Addressing a crowd of about 250 people huddled in the shade beneath an orange-and-white tent in 100-degree temperatures Monday afternoon, Billy Mills said that after former III Corps and Fort Hood commander Lt. Gen. Ray Odierno contacted the Mills and Bernice “Bernie” Beck families about the proposed name change for Hood Road, Congressman Chet Edwards called the younger Mills and told him he couldn’t go against his father’s wishes because he had told Edwards he didn’t want the road named after him.

Asked why his father was against the proposed name change, Mills told the congressman his father wanted the road named after his lifelong friend, Bernie Beck.

Billy Mills’ solution was to do both: name the boulevard after his father and the main gate after Beck.

The Central Texas families’ lifelong friendship and the positive impact of their relationships with the leaders of one of nation’s largest military installations during the past 40 years was honored during the memorial dedication ceremony held at the Marvin Leath Visitors Center.

Billy Mills said the two friends had an “unchained” way of working with Congress to ensure funding for projects vital to improving the quality of life for Fort Hood Soldiers.

When his father was in Washington, Mills said, T.J. would walk down the halls of the Pentagon and ask, loudly, “How’s your momma doin’?”

“All these little ladies would come runnin’ down and give T.J. a hug. I don’t know how they got all the add-ons for Fort Hood, I didn’t even know what an add-on was...,” Mills said. “But he always was fighting for the betterment of Fort Hood Soldiers.”

During his comments, Edwards, whose 17th Congressional District includes Fort Hood, said, “Every Fort Hood Soldier, every Army Family here today at Fort Hood is the beneficiary of T.J.’s and Bernie’s devotion to Fort Hood and its Soldiers.

“And for many years to come, Fort Hood’s Soldiers will live in better housing, train on better ranges and receive better health care because of their vision.”

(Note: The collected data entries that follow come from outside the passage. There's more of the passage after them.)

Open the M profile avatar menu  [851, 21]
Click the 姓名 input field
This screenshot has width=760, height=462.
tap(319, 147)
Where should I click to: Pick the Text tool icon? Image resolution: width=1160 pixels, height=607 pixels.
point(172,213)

Citing some of the projects the Central Texas businessmen helped make a reality, Edwards included $45 million for the new III Corps Headquarters, approved when Leath was in Congress; the public-private housing program enacted through the Residential Community Initiate; and quality of life improvements made possible by construction of the Copeland Soldier Service Center and the Soldier Development Center, new barracks and housing.

Community improvements they had a hand in, Edwards added, include the Killeen-Fort Hood Regional Airport, Central Texas State Veterans Cemetery and the new Central Texas A&M University campus.

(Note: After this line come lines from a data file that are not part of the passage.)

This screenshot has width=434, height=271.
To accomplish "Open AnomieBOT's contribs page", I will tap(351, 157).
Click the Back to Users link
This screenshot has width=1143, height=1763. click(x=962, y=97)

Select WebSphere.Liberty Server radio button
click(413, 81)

Edwards also thanked Congressman John Carter for helping to fund a new chapel and working with him to obtain $621 million for construction of a new Carl R. Darnall Medical Center.

“Those actions completed the dream for Tommie and Bernie.... Even after their passing from this Great Place to the better place, I find myself still moved by their vision for Fort Hood and surrounding communities,” he added.

During his opening remarks, Lt. Gen. Rick Lynch, III Corps and Fort Hood commander, said, “All the great things that have happened at the Great Place over the course of the last decades can be traced back to those two individuals.”

“What I’m excited about,” he added, “is generations to come are going to pause and reflect on these statues and read these plaques and talk about these men of vision.”

After the limestone and bronze monuments had been unveiled, Lynch observed that 400 new Soldiers and their Families come to Fort Hood each week.

“They’ll come through the main gate to the visitor’s center and pause and reflect on these two men of duty.”

Lynch read the inscriptions on the Beck and Mills family plaques.

Beck’s reads: “There wasn’t anything he wouldn’t do for a Soldier both at the individual level and the community level. He loved nothing more than to help a Solder.”

Mills’ plaque, Lynch said, reads: “Serving the Fort Hood community was his hobby. His dedicated efforts significantly enhanced the quality of life for our Soldiers and their Families.”

Concluding his remarks, Lynch said, “When our young soldier pause and reflect on that, they’ll know how to live their dash.”

Commenting about the dash that separates birth dates from the date people die, Lynch often has said what matters is what a person does “in between.”